China’s CanSino Prepares to Advance COVID-19 Vaccine Candidate into Phase II


China’s CanSino Biologics is advancing its COVID-19 vaccine candidate into Phase II, putting the company ahead of others in the race against the novel coronavirus.

In a filing with the Hong Kong Securities Exchange on Thursday, the company said that based on preliminary safety data from its Phase I clinical trial for a Recombinant Novel Coronavirus Disease Vaccine, the company is planning to initiate a mid-stage trial in China soon. In its filing, which was first reported by FiercePharma, CanSino did not provide a hard date for when that trial could begin. CanSino said it will initiate the Phase II portion along with the Institute of Biotechnology, Academy of Military Medical Sciences.

CanSino is assessing Adenovirus Type 5 Vector, Ad5-nCoV, as a potential vaccine candidate. Ad5-nCoV is a genetic engineered vaccine candidate with the replication-defective adenovirus type 5 as the vector to express SARS-CoV-2 spike protein, which intends to be used to prevent the disease caused by the novel coronavirus infection, the company said in its filing. Ad5-nCoV is built upon CanSino BIO’s adenovirus-based viral vector vaccine technology platform, which has also been successfully applied to develop the globally innovative vaccine against Ebola virus infection. 
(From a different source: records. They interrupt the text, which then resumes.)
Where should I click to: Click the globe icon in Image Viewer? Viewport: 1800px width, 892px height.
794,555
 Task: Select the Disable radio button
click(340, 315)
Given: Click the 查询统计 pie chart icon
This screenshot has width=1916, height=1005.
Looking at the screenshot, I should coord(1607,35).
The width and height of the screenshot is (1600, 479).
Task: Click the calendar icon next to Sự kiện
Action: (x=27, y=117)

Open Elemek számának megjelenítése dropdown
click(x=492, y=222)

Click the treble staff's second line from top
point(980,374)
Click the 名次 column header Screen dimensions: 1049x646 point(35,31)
The vaccine candidate was moved into clinical trials last month following preclinical animal studies that showed Ad5-nCoV can induce a strong immune response in animal models. Preclinical animal safety studies demonstrated a good safety profile. When the outbreak began in China, CanSino said it sprang into action to begin developing a vaccine at the beginning of 2020.

Citing a regulatory protocol publication, Fierce reported that the Phase II trial will include 500 healthy participants. The mid-stage trial will not include a high dose that was included in Phase I but will move forward with a mid-level and low-level dose. The dosing will be split evenly between the 500 participants. Following dosing, CanSino said it hopes to see the presence of COVID-19 antibodies in patients on day 28 following vaccination. The patients will be followed for six months following vaccination.

Last month, Moderna dosed the first patient with its COVID-19 vaccine candidate. Moderna’s mRNA-1273 is a mRNA vaccine that encodes for a prefusion stabilized form of the Spike (S) protein. It was chosen by Moderna researchers in collaboration with scientists at the NIAID Vaccine Research Center. As BioSpace previously reported, the mRNA vaccine candidate “codes for the genetic sequence for the spike protein, and when injected into the body, causes the patient’s own cells to produce the protein (not the virus), which triggers an immune reaction that will prep itself to battle the virus.”

Pfizer and Germany-based BioNTech plan to launch a clinical trial for their mRNA vaccine candidate this month.

It is estimated that a viable vaccine against COVID-19 will not be available for one year to 18 months.